Il bambino con il pigiama a righe, Mark Herman, Usa UK, 2008, 94 minuti.
A volte si ha la fortuna o la sfortuna di non capire il proprio tempo, vuoi per distrazione, per ignoranza, o per il semplice fatto di essere troppo giovani o troppo vecchi, per poter capire pienamente gli eventi che si sviluppano intorno all’uomo. Bruno è un bambino di otto anni, è tedesco figlio di un gerarca nazista dell’alta borghesia di Berlino. Ha un padre affettuoso e attento che è il più grande orgoglio del bambino, una sorella più grande di qualche anno e una bellissima madre con i quali vive in un’enorme villa di un quartiere residenziale.

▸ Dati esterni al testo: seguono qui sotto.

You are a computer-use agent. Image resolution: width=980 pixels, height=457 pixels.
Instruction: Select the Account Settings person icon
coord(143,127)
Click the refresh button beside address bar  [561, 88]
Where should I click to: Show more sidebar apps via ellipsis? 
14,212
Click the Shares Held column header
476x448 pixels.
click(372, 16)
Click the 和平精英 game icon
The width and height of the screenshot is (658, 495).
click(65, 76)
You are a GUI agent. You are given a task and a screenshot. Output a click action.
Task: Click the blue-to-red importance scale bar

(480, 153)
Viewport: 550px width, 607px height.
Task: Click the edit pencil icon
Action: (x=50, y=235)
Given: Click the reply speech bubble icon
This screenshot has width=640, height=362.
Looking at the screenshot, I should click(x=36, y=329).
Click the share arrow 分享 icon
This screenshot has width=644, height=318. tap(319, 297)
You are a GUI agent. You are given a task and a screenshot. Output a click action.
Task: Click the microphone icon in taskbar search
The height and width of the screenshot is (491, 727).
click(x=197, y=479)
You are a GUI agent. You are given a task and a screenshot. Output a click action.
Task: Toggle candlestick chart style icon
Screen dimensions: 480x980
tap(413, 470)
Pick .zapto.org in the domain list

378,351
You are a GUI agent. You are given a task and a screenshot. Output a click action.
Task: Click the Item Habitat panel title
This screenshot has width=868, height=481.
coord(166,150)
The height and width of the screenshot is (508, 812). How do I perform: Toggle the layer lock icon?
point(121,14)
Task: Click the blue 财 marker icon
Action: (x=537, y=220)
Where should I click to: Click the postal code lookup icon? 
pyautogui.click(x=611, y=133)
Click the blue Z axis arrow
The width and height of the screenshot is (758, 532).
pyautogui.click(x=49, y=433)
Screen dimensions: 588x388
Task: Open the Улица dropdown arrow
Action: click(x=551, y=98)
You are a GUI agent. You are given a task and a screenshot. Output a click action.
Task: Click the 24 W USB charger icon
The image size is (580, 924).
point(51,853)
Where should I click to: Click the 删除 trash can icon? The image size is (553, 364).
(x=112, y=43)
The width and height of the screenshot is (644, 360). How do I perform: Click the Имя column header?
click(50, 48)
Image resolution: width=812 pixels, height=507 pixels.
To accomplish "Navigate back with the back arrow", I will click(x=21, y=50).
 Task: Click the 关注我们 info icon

Da Il bambino con il pigiama a righe
Arriva però un momento di svolta nella sua vita, in coincidenza con la promozione del padre, che costretto a lasciare Berlino si sposta in campagna con la famiglia per “servire” la nazione. Bruno si trova così a dover lasciare tutto il conosciuto, i suoi amici, la sua casa, i suoi nonni per trasferirsi in un’austera casa di cemento, dove incontra solo i suoi familiari e altri militari. Dalla sua finestra però, Bruno scorge qualcosa; una fattoria gestita da strane persone con il pigiama a righe.
Scatta così nel bambino quel meccanismo naturale di curiosità che porterà Bruno a scappare di nascosto dalla casa, per avvicinarsi a quella strana fattoria circondata dal filo spinato e abitata da strani contadini. Qui Bruno conoscerà Shmuel, un bambino suo coetaneo che vive dall’altra parte del filo spinato.
Il film di Herman, riprendendo un romanzo dell’irlandese John Boyne, analizza in maniera distaccata e obbiettiva il dramma della Shoà, utilizzando come chiave di lettura l’amicizia di due bambini: Bruno, tedesco e Shmuel, ebreo. Attraverso l’innocenza di Bruno, Herman mette in luce l’assurda razionalità del nazismo e della soluzione finale, evidenziando la doppia razionalità dell’uomo, capace da un lato di amare alla disperazione i propri familiari e dall’altra di trasformarsi in una cinica e violenta bestia che non ha scrupoli a sterminare uomini e donne considerati “diversi”. Il cinismo rappresentativo di Herman, propone nuovamente la tematica della Shoà vista da un bambino, lasciando da parte l’ottimismo narrativo per far spazio alla brutalità della Storia.